## Assignment
Leaving out all pictures, copy the lines below exactly, from the line with "Task: Click the Файл menu button" to the last line, both ends included.

## Saved entries
-*-*-
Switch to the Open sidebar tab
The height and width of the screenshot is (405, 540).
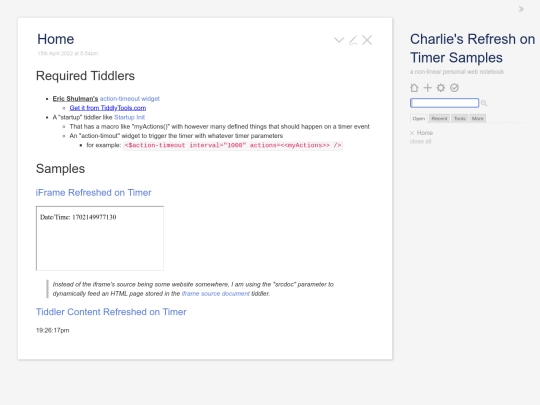(419, 118)
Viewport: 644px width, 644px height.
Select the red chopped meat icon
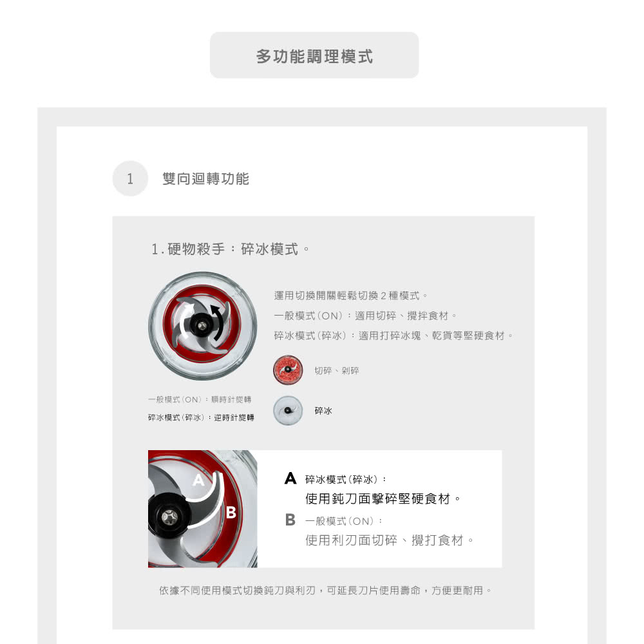[288, 370]
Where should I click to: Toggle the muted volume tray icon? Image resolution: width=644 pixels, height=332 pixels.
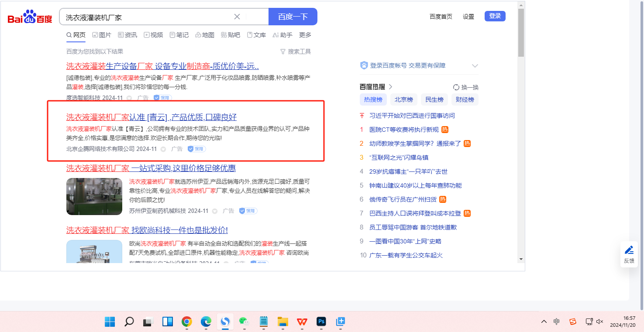[x=599, y=322]
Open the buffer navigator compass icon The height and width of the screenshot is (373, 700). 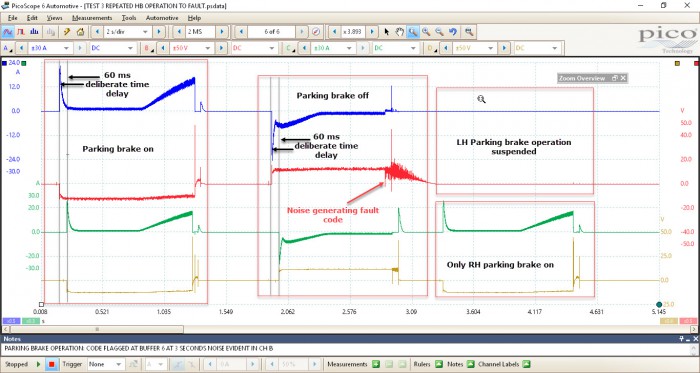[x=316, y=32]
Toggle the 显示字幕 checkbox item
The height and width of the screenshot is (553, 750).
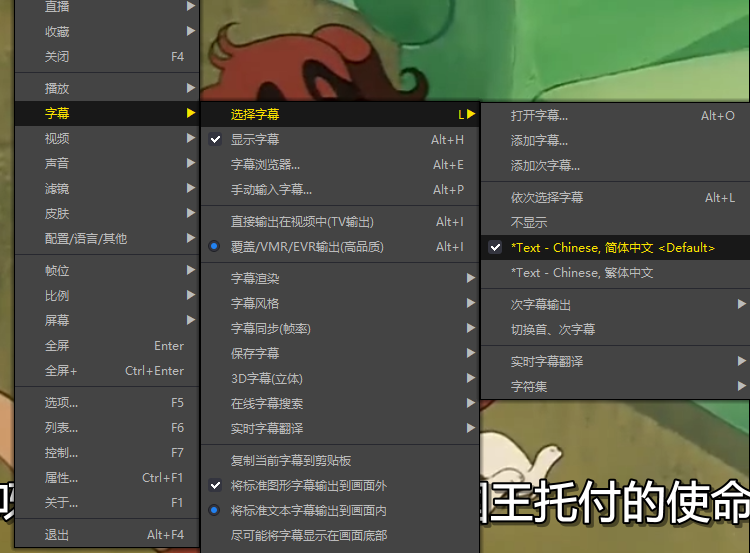point(255,140)
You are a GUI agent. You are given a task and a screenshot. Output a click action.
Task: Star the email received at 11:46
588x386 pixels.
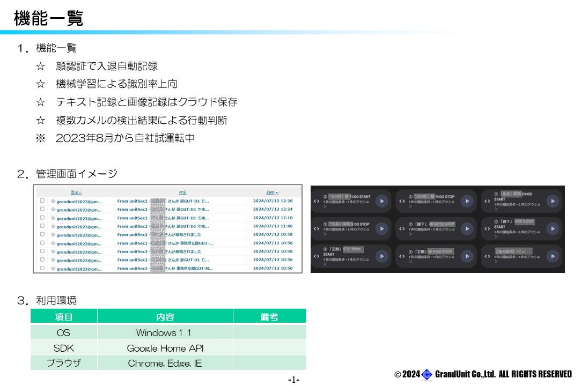point(53,226)
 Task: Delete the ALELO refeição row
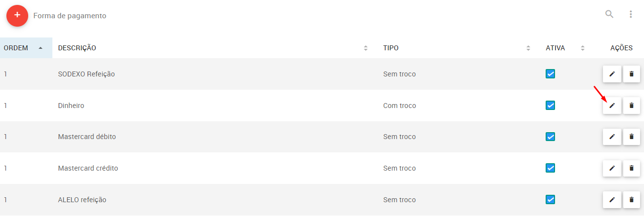632,200
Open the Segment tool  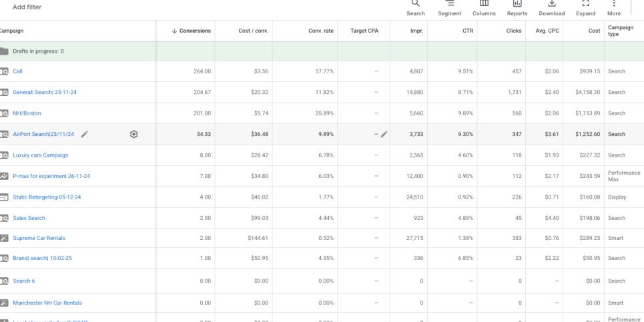[x=449, y=4]
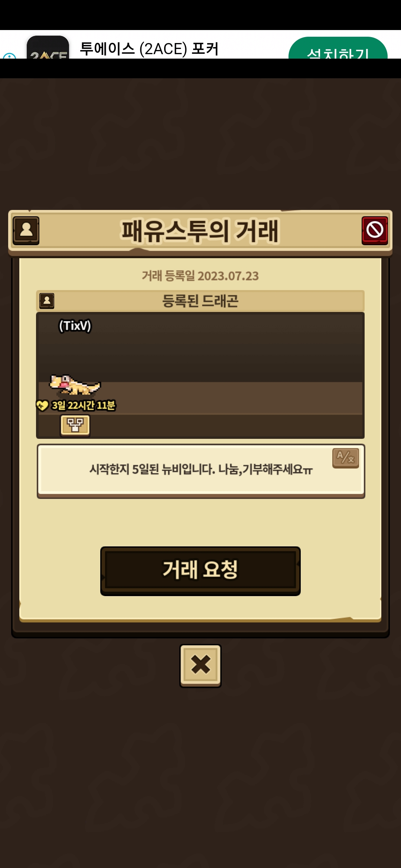Open the dragon lineage tree icon
The height and width of the screenshot is (868, 401).
tap(75, 425)
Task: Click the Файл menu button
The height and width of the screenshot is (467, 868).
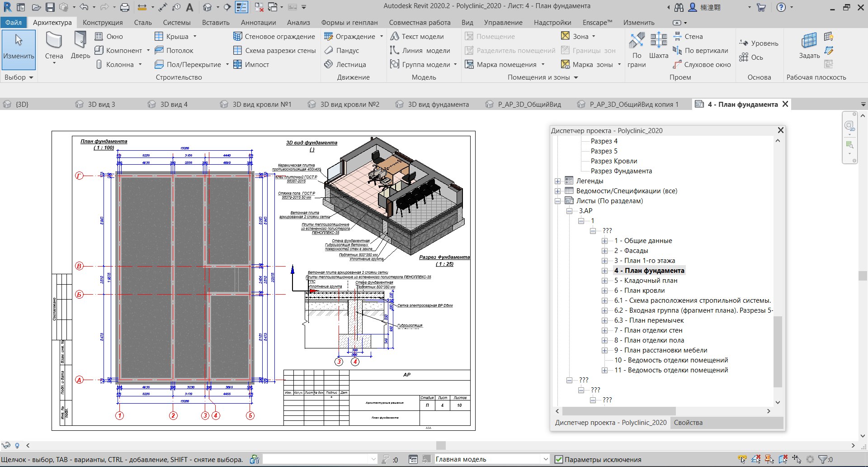Action: tap(14, 23)
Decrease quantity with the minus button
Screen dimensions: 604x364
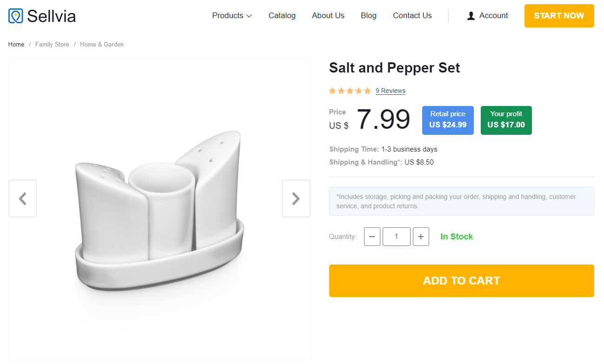(372, 237)
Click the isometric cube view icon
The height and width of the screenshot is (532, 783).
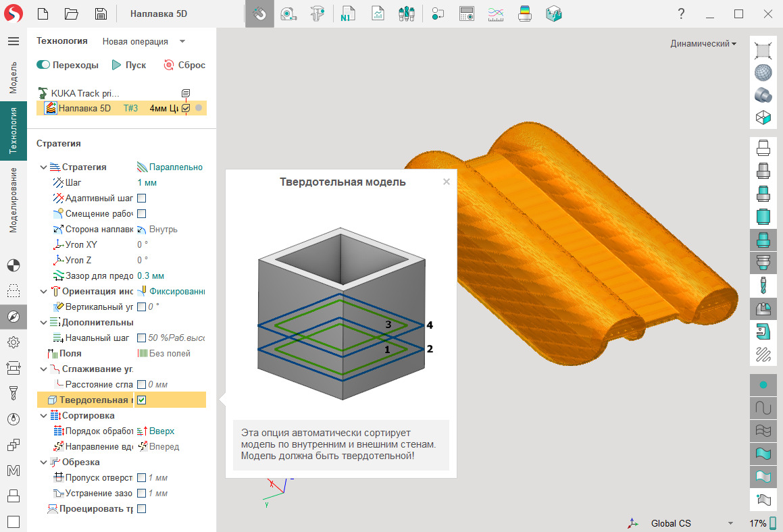point(763,117)
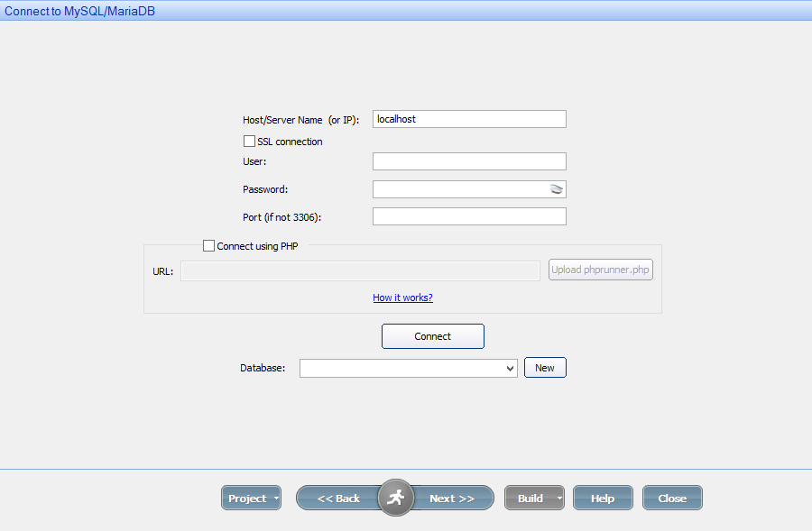812x531 pixels.
Task: Click inside the Host/Server Name field
Action: [469, 118]
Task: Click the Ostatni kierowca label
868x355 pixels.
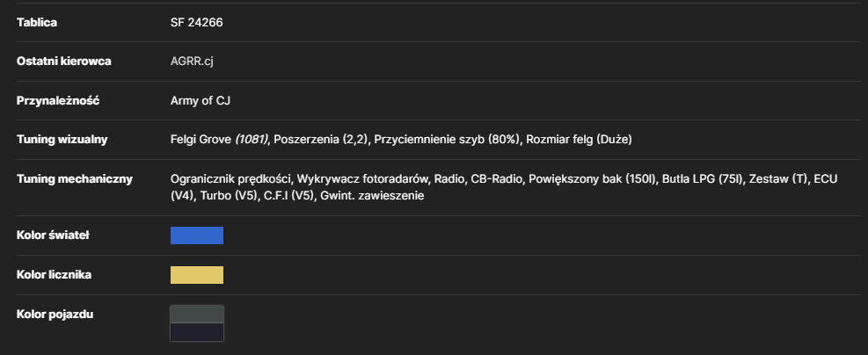Action: click(x=63, y=62)
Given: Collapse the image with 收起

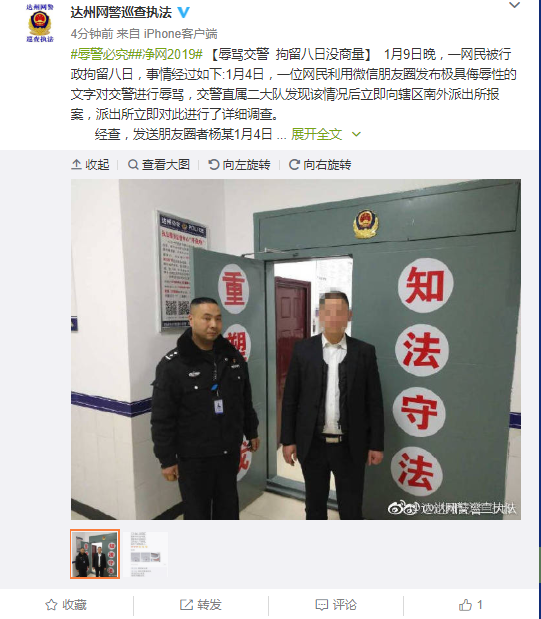Looking at the screenshot, I should 90,165.
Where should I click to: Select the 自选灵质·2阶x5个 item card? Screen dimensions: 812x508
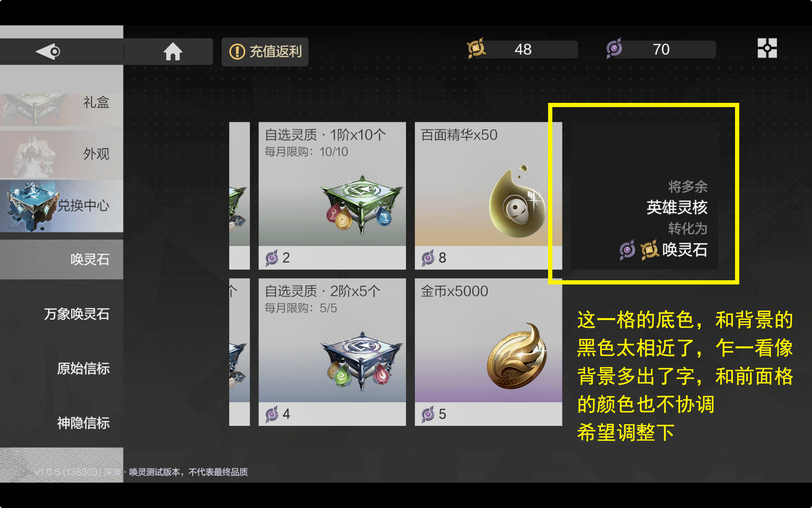tap(332, 352)
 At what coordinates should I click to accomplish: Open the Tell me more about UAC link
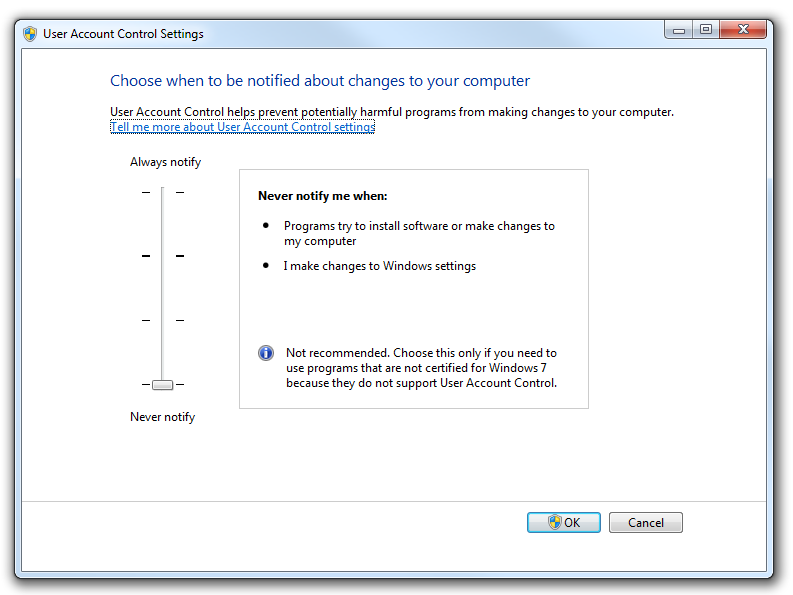tap(242, 127)
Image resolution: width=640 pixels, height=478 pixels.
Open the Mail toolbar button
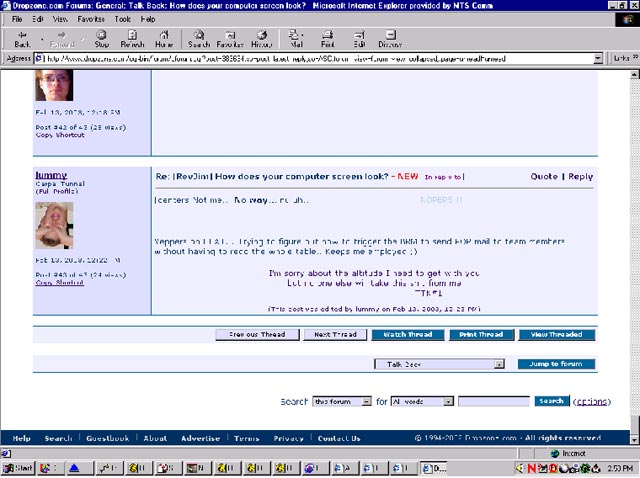coord(296,38)
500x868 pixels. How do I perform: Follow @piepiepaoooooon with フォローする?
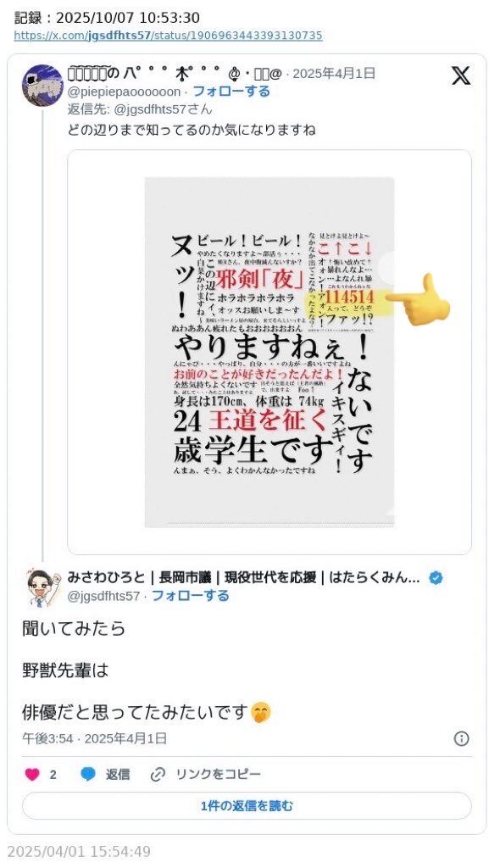(231, 92)
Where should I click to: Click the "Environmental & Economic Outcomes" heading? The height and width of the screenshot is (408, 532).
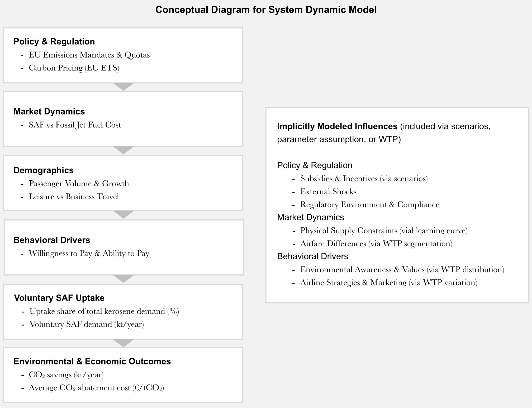click(92, 361)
-*-*-
## Finished exercise
Task: Click the Файл menu button
The height and width of the screenshot is (467, 868).
Action: tap(14, 23)
Decrease quantity with the minus button
Screen dimensions: 604x364
(372, 237)
Click the isometric cube view icon
The height and width of the screenshot is (532, 783).
point(763,117)
812x531 pixels.
Task: Click inside the Host/Server Name field
Action: [469, 118]
Task: Click the Ostatni kierowca label
868x355 pixels.
Action: click(x=63, y=62)
Given: Collapse the image with 收起

Looking at the screenshot, I should 90,165.
Where should I click to: Select the 自选灵质·2阶x5个 item card? Screen dimensions: 812x508
tap(332, 352)
 At what coordinates should I click to accomplish: Open the Tell me more about UAC link
tap(242, 127)
Image resolution: width=640 pixels, height=478 pixels.
Open the Mail toolbar button
coord(296,38)
500x868 pixels. How do I perform: Follow @piepiepaoooooon with フォローする?
(231, 92)
Where should I click to: Click the "Environmental & Economic Outcomes" heading? The height and width of the screenshot is (408, 532).
click(92, 361)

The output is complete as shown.